WORK INSTRUCTIONS ▸
Copy out the items, starting with the line that contains "You are a computer-use agent. The" and going on through the line that contains "Action: point(39,332)". Replace "Instruction" with "Directive", keep everything else the same, and omit the pictures.

— start of MATERIAL SHOWN —

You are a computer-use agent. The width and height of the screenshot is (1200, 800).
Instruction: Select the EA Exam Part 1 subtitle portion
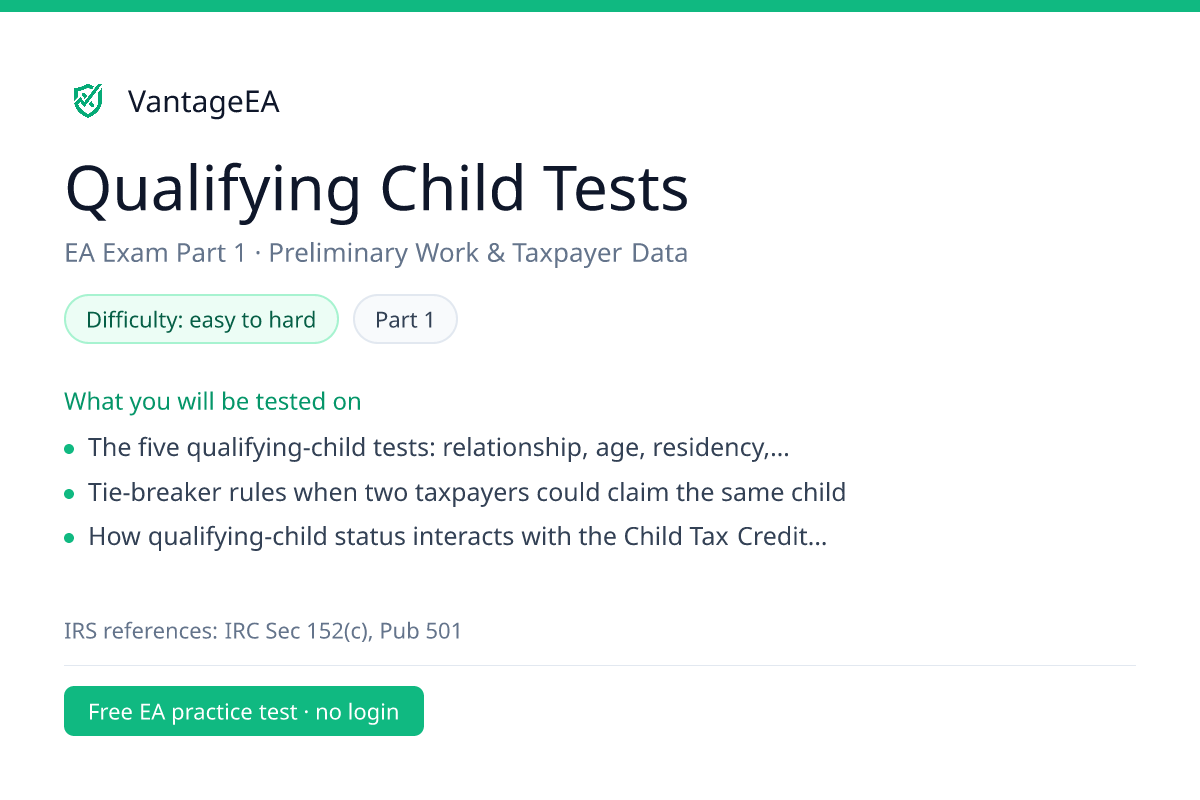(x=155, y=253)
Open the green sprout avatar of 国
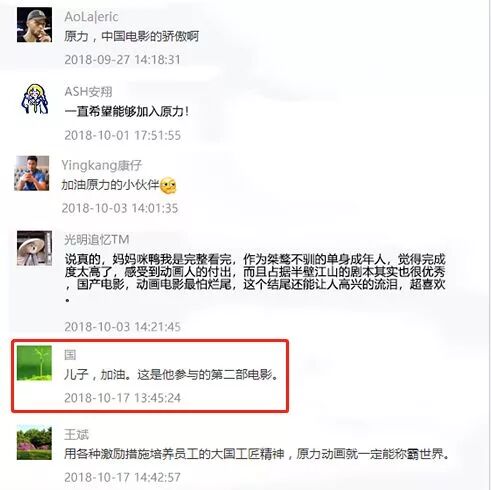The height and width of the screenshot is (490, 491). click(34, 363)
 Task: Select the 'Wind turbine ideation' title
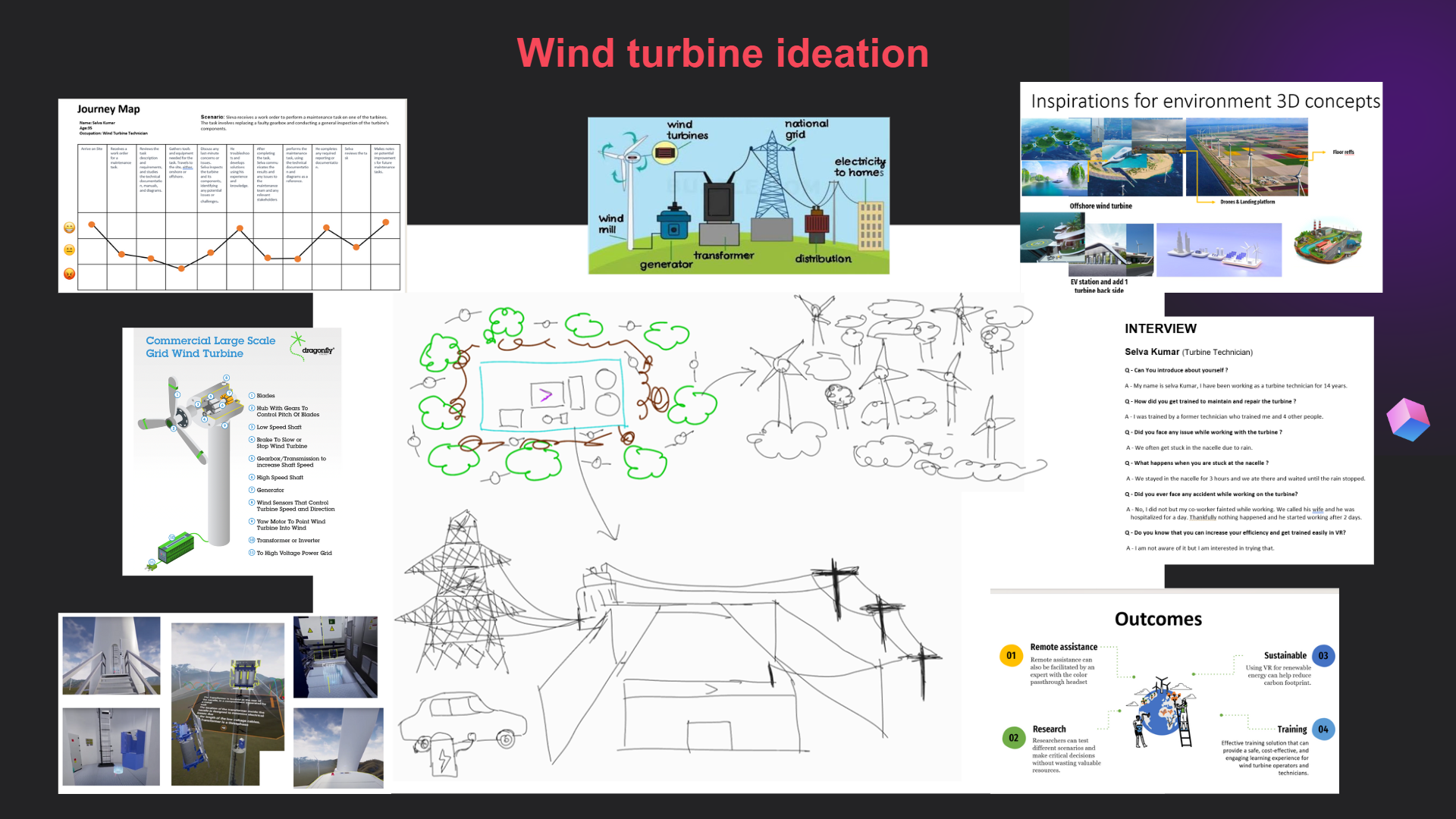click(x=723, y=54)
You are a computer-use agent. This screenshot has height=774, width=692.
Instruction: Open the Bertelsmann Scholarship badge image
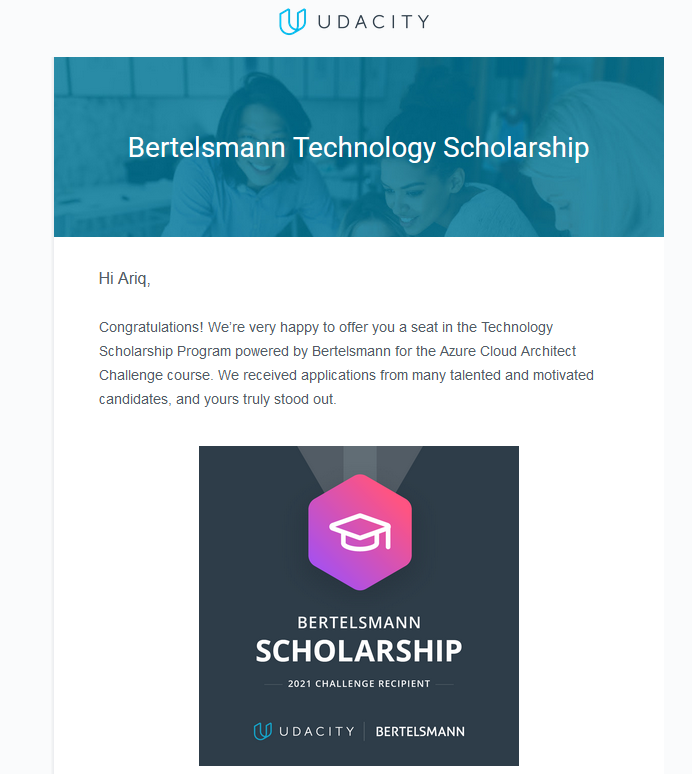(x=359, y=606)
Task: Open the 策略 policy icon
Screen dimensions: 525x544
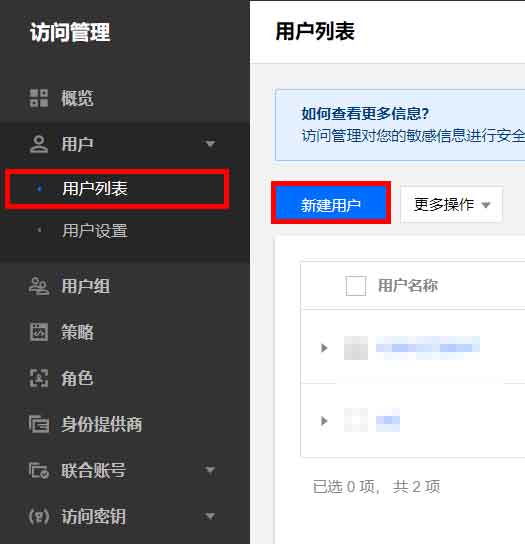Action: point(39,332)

— end of MATERIAL SHOWN —
— start of MATERIAL SHOWN —

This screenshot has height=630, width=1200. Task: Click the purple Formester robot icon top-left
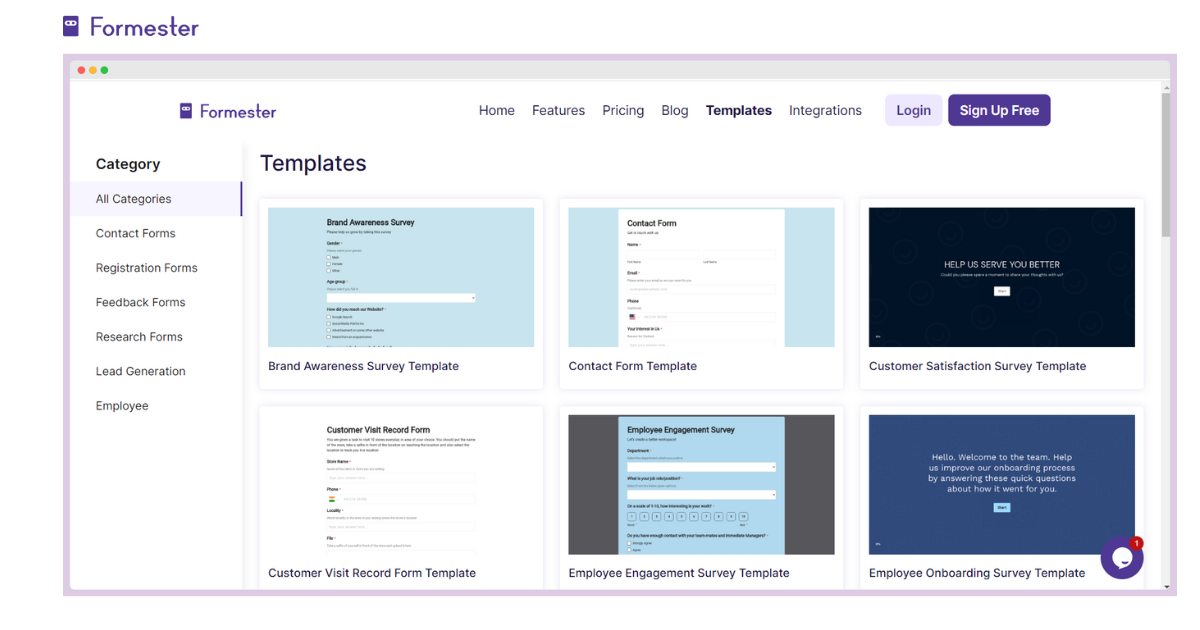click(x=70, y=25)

— end of MATERIAL SHOWN —

THE RESPONSE ▸
You are a computer-use agent. The width and height of the screenshot is (1200, 800).
Directive: Select the EA Exam Part 1 subtitle portion
(x=155, y=253)
Open the green sprout avatar of 国
The height and width of the screenshot is (490, 491). click(34, 363)
 Task: Select the 'Wind turbine ideation' title
click(x=723, y=54)
You are a computer-use agent. This screenshot has height=774, width=692.
Directive: Open the Bertelsmann Scholarship badge image
(x=359, y=606)
Task: Open the 策略 policy icon
Screen dimensions: 525x544
Action: point(39,332)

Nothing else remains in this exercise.